First, there really is no age restriction to qualify, but one has to have reached a certain point in their lives when the achievements often taken for granted can be recognized as a benefit, rather than a hindrance. When asked what he thinks made him a legend, Malcolm-Jamal’s first reaction was to view that same question and ponder how he achieved the important status due to his age. However, after 30-years in the business of entertainment, advocacy, philanthropy and commitment, he was just as surprised as anyone that he was receiving the Trailblazer Award.
Although Cosby was an acting stepping stone, he has honed his craft to encompass musician, director, producer, writer and consultant. The Jersey City, NJ-native didn’t stop there though, because along the way he has been an important contributor to social causes. Raised and managed by a single-mother, his name is a combination of two powerful African-American historical figures: Malcolm X and jazz-pianist Ahmed Jamal. This may explain why he is comfortable being involved in such social issues as HIV awareness, actually recording a CD entitled “Love & Other Social Issues.” It was preceded by his debut EP, “The Miles Long Mixtape.” He is a bass guitar player, a performance poet, and has performed at the National Black Theatre Festival since 2003, in addition to hosting its Poetry Jam. In 2000, he appeared on a Tupac Shakur tribute CD entitled “The Rose That Grew From Concrete,” performing one of Tupac’s poetry pieces.
Still, Malcolm-Jamal is in demand after all these years because he is an accomplished professional. You may have caught him in several television projects on UPN, CBS, NBC, cable or just streaming. He is currently appearing in “Sneaky Pete,” and in May of this year look for him in “10 Days in the Valley.” He is aware of the grind and how hard it is to maintain employment in this business everyone wants to be a part of, but stresses there are no shortcuts.

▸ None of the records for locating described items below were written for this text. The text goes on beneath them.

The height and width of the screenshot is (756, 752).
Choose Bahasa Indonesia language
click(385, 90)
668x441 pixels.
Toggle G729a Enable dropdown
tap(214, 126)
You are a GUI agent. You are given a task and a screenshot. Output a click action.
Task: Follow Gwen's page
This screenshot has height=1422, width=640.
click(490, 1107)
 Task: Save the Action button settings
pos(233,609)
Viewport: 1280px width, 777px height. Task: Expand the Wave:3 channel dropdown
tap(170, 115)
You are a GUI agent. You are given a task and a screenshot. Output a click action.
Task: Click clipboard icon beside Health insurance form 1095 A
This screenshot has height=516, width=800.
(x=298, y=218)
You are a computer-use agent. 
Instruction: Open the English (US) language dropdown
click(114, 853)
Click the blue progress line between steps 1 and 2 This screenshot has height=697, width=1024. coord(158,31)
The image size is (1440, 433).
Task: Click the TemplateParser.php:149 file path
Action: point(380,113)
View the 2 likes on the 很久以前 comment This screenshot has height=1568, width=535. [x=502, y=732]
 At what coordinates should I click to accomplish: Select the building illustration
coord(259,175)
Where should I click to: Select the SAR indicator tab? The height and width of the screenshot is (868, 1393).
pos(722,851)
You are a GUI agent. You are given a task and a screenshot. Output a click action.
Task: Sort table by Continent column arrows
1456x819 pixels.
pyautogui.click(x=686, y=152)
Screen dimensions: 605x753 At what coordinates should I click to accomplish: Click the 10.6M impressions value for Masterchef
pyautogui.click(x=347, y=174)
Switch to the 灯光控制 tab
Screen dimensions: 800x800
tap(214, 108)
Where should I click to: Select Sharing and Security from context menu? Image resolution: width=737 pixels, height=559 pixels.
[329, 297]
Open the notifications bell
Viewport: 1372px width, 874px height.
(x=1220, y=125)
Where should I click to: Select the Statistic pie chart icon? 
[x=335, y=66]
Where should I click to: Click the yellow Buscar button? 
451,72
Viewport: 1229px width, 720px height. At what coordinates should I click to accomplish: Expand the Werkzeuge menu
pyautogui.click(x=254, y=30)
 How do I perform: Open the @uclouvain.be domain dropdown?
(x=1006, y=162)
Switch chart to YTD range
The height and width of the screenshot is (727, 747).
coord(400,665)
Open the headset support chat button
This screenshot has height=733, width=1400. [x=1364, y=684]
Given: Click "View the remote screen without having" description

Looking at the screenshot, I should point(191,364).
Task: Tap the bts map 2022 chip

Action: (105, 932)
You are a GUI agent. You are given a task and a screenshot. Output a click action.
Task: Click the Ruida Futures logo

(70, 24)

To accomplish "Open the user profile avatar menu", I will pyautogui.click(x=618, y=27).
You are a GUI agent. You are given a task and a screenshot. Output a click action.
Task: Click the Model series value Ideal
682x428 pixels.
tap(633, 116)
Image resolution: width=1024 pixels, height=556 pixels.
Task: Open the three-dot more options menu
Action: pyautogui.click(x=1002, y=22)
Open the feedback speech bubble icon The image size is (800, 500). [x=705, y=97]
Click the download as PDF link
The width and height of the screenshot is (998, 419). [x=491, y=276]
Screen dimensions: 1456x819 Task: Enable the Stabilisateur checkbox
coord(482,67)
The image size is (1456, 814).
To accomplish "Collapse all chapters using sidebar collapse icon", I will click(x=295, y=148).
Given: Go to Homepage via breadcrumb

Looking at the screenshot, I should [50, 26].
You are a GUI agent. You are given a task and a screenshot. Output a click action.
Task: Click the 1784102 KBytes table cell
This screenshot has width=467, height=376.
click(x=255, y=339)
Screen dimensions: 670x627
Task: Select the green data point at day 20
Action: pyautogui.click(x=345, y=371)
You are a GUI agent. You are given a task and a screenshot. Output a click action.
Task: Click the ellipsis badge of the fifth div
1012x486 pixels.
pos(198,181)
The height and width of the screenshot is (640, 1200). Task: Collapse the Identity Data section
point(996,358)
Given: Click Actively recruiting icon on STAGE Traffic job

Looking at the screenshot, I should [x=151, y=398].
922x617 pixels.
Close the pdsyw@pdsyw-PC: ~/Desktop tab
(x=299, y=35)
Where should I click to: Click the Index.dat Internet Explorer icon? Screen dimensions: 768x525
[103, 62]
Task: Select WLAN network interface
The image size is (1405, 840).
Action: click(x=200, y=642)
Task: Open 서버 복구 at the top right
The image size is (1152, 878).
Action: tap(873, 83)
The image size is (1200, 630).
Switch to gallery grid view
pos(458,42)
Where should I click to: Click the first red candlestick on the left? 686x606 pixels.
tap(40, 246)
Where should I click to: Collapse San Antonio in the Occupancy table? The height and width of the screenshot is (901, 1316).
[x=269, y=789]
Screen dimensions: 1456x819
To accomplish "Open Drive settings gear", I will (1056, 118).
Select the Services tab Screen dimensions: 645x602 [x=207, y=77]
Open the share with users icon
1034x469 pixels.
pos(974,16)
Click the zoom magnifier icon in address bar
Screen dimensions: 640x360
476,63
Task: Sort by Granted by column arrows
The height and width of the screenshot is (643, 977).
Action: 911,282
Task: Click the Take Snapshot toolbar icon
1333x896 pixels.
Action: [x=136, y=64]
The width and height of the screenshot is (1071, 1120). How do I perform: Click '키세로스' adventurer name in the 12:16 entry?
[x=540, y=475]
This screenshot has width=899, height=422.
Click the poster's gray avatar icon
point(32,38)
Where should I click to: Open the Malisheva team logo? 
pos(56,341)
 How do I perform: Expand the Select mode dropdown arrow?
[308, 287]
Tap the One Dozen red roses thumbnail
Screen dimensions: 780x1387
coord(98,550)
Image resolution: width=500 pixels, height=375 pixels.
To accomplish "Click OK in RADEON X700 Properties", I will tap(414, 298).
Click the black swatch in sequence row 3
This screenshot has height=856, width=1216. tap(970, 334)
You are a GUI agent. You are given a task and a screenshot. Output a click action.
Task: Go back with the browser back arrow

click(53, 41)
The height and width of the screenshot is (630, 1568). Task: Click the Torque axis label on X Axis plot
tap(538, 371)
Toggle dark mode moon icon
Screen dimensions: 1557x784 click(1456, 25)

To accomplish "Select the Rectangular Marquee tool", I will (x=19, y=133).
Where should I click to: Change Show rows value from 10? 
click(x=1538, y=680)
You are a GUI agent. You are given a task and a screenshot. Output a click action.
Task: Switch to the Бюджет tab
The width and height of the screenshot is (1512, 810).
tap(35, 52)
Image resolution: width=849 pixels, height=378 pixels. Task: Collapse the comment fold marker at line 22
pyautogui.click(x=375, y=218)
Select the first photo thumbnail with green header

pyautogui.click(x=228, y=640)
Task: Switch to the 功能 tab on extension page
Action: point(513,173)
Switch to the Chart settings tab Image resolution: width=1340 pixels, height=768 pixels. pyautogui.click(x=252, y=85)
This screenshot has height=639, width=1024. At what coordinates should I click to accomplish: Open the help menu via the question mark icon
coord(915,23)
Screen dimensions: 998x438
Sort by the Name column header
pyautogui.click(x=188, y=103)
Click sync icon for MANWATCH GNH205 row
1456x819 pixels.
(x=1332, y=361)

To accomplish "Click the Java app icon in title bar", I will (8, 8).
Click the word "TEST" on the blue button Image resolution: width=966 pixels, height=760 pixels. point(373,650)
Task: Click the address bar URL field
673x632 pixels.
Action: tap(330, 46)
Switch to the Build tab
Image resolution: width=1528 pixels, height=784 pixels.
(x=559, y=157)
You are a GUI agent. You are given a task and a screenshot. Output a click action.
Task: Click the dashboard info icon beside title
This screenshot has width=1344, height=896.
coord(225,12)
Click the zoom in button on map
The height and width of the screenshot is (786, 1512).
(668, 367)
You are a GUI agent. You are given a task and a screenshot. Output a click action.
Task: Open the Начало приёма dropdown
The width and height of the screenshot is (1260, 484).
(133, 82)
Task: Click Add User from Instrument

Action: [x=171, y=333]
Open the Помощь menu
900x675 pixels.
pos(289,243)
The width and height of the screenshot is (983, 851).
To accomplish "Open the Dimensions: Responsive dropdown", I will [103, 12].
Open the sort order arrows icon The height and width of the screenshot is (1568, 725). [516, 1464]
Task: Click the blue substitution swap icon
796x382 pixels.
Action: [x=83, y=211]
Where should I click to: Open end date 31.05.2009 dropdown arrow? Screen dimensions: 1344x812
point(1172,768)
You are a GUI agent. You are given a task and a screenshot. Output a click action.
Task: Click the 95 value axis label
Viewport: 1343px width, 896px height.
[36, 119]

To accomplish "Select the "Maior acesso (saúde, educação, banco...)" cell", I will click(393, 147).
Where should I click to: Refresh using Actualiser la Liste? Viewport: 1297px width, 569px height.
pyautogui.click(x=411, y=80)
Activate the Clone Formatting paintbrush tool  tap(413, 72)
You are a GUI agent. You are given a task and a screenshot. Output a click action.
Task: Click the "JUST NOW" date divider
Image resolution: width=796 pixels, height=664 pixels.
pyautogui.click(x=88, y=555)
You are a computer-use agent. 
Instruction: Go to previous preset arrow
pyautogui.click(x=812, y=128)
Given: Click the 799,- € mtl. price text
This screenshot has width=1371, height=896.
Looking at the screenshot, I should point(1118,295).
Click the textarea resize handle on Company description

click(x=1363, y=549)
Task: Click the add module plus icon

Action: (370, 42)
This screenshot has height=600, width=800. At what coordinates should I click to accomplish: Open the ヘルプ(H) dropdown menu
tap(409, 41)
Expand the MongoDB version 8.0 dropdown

“The grind is the grind. Often time’s people are so set upon trying to get in the business to get rich & famous when really the way the business is now you gotta have a lot of love for it. The grind is real; working actors have a 94% rejection rate and that’s those of us who are working, so it’s not a business for the thin-skinned. You have to expect ‘no’s’ all day long, but you have to be dedicated and committed enough to the craft to stay in it.”